Constituinte. Mais e melhor, de resto, do que outras, a instituição do Provedor de Justiça foi bem acolhida e enraizou-se rapidamente na consciência jurídica dos Portugueses, para o que contribuiram, de forma decisiva, as ilustres personalidades que, sucedendo-se no exercício do cargo, lhe deram vida. É o que se verifica em todos os domínios da sua competência, e bem assim no domínio do controlo da inconstitucionalidade por omissão - o tema sobre o qual sou chamado hoje a proferir algumas, não longas e não exaustivas, palavras.

Numa primeira parte da minha exposição, lembrarei alguns conceitos e aspectos gerais do controlo da inconstitucionalidade por omissão. Numa segunda parte, procurarei situar aí o poder de iniciativa do Provedor de Justiça. Referir-me-ei depois à prática até agora experimentada. Por último - e, por sinal, à semelhança do que fiz há dez anos em sessão semelhante a esta - enunciarei as normas constitucionais pertinentes a direitos fundamentais (umas vindas de 1976, outras introduzidas por revisão constitucional) ainda não tornadas exequíveis por lei ordinária e, relativamente às quais, portanto, ocorre omissão.


I

Como se sabe, a existência de omissões juridicamente relevantes é um fenómeno que se encontra em diversos sectores do ordenamento e, em particular, no Direito constitucional. Ele verifica-se sempre que, mandando a norma reguladora de certa relação ou situação praticar certo acto ou certa actividade nas condições que estabelece, o destinatário não o faça nos termos exigidos, não o faça em tempo útil, e a esse comportamento se liguem determinadas consequências.

Relativamente a quaisquer funções do Estado objecto de disciplina pela Constituição, não custa surpreender manifestações possíveis - e não apenas teóricas - de comportamentos omissivos, sejam omissões de actos normativos, sejam de actos de conteúdo não normativo ou individual e concreto. Sucede isto com a função legislativa e com a função política ou de governo e, em alguns casos, com a revisão constitucional; sucede isto com a função administrativa e pode suceder até com a função jurisdicional. Tais comportamentos vêm, assim, a ser inconstitucionais ou ilegais, consoante os casos, e podem ainda tornar-se ilícitos.

Em especial, a inconstitucionalidade por omissão de actos legislativos (ou, se se preferir, de normas legislativas) exibe-se fenómeno jurídico ligado à estrutura de determinadas normas constitucionais, mas cuja relevância varia com os tipos de Constituições e com as premissas políticas e jurídicas dominantes. Se nas Constituições liberais quase não poderia manifestar-se, tende a avultar fortemente nas Constituições de índole social, com direitos positivos do séc.XX.

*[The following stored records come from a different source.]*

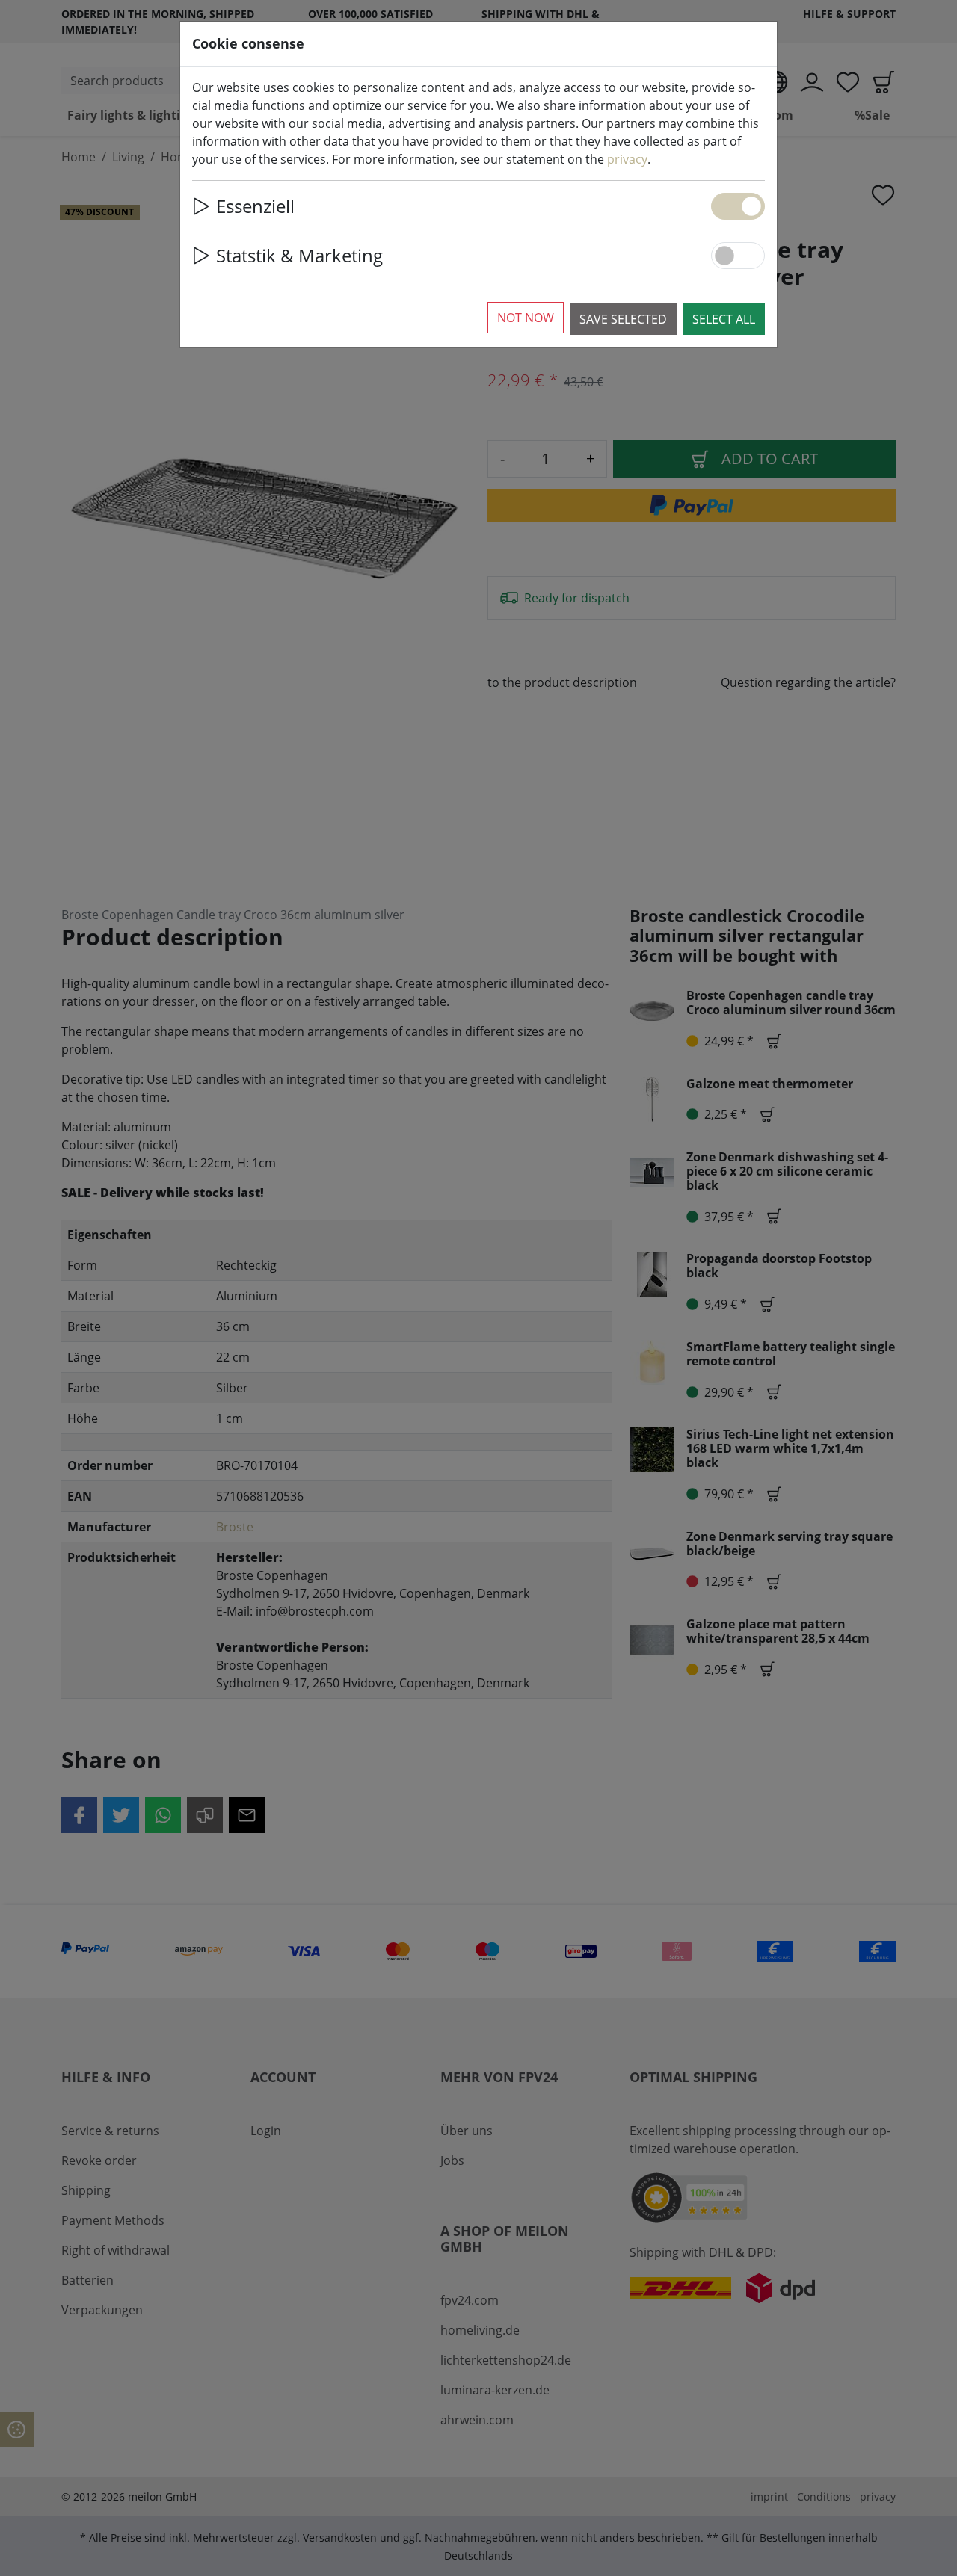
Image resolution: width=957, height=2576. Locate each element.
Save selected (623, 319)
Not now (525, 317)
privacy (627, 159)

Por omissão entende-se a falta de medidas legislativas necessárias, falta esta que pode ser total ou parcial. A violação da Constituição, na verdade, provem umas vezes da completa inércia do legislador e outras vezes da sua deficiente actividade, competindo ao órgão de fiscalização pronunciar-se sobre a adequação da norma legal à norma constitucional. O juízo da inconstitucionalidade por omissão traduz-se num juízo sobre o tempo em que deveria ser produzida a lei: nenhuma omissão pode ser descrita em abstracto, mas somente em concreto, balizada entre certos factos. A ausência ou a insuficiência da norma legal não pode ser separada do seu tempo histórico, assinalado pela necessidade de produção legislativa e cuja duração, maior ou menor, ou será pré-fixada - muito raramente - pela própria Constituição ou dependente da natureza das coisas (ou seja, da natureza da norma constitucional não exequível por si mesma confrontada com as situações da vida, inclusive a situação que, à sua margem, esteja, por acção, o legislador ordinário a criar).

Assim, o órgão de fiscalização, sem se substituir ao órgão legislativo, tem de medir e interpretar o tempo decorrido, esse tempo que fora dado ao órgão legislativo (competente) para emitir a lei; e terá de concluir pela omissão, sempre que, tudo ponderado, reconhecer que o legislador não só podia como devia ter emitido a norma legal, tendo em conta as circunstâncias ou situações em que se colocou ou foi colocado. Pois o significado último da inconstitucionalidade por omissão consiste no afastamento, por omissão, por parte do legislador ordinário, dos critérios e valores da norma constitucional não exequível; e esse afastamento só pode ser reconhecido no tempo concreto em que um e outro se movam.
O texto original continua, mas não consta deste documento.